Sorry for the LONG post, just sharing what happened to me with it.


----------



## ErinsEdge (Feb 14, 2003)

Obabikon said:


> Thanks, Erin. Could you clarify this statement a bit for me?
> 
> Do you mean that my dog likely contracted blasto in the first place because he had a comprimised immune system?
> *That is the usual reason for contracting Blasto if that* *immune-mediated polyarthritis diagnosis was correct he already had immunity problems. You wouldn't know for sure unless you had done a chest x-rays before during the diagnosis process. *
> ...


Blasto is a very difficult diagnosis and has different presentations. If you are in a hot bed for it you must be vigilant and so must your vet. Chest x-ray, bronchials washings and now there is a test I saw on another board called the AGID Blasto test which I am not familiar with but was termed by the lab owner the Gold Standard. Do some reading and I think you will find out the weather (wet or dry) makes a difference in the incidence of Blasto in a particular year.
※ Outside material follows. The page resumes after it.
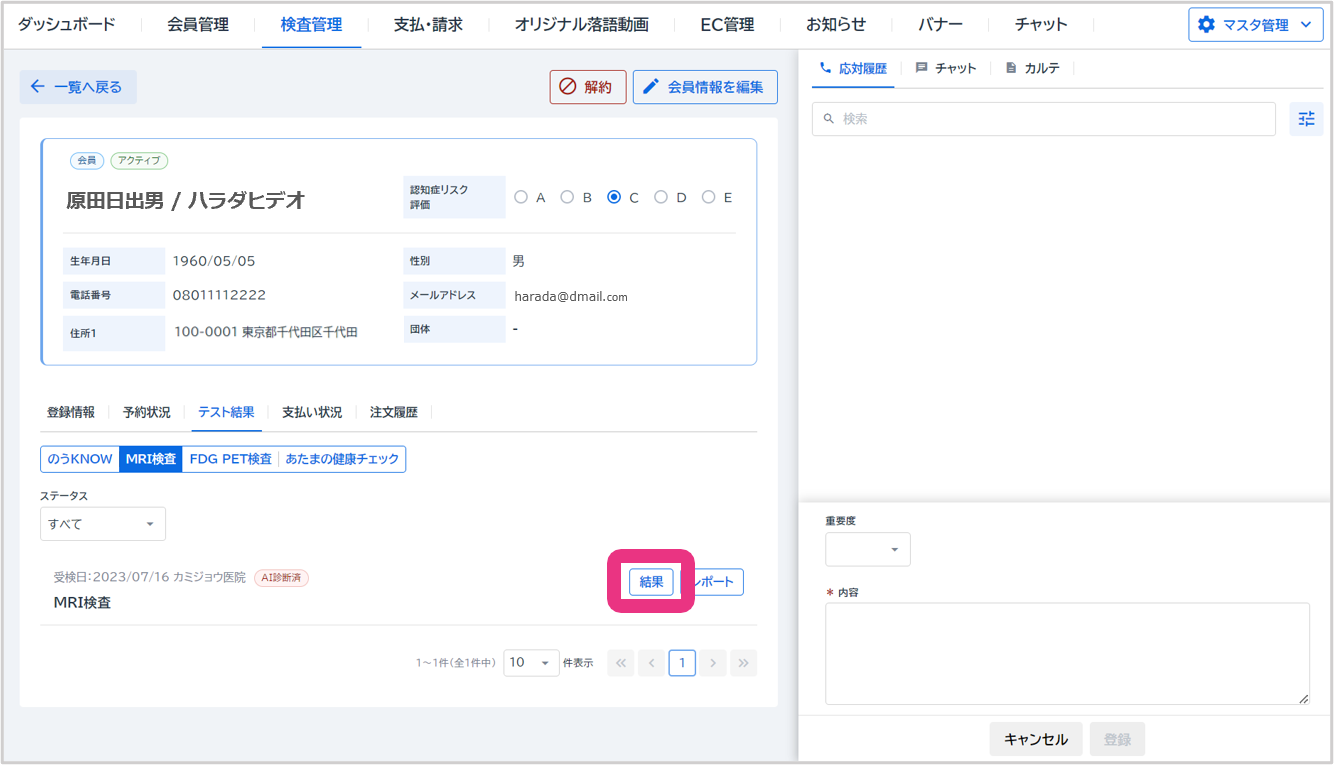Click the filter settings icon beside search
Some dogs will hunt the same area and never get sick but others do. It's a devastating disease and diagnosis. One of my clients was in northern Indiana and his dog got some cuts on her feet hunting a particular area. Within a few days she was sick, then got better after going to the ER, and then her leg basically started coming out of the skin and they PTS. They felt she had cutaneous blasto. It can also be in the eyes. Afterwards he noted that he had heard of several friends losing dogs in the same area so he won't hunt it anymore.

Here is an explanation: You won't get it from the dog except from a cut.
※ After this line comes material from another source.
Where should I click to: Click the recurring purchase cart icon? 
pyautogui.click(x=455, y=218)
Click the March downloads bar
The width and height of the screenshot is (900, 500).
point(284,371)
*Discussion: *Blastomycosis is a systemic mycotic disease caused by the dimorphic fungus _Blastomyces dermatitidis_. The disease primarily affects dogs and humans, but has been reported in cats, horses, sea lions, lions, wolves, ferrets and polar bears. Young, male, large breed dogs (especially sporting breeds and hounds) living near water are at an increased risk. It is generally restricted to the Mississippi River and OhioRiver basins and the central Atlantic states.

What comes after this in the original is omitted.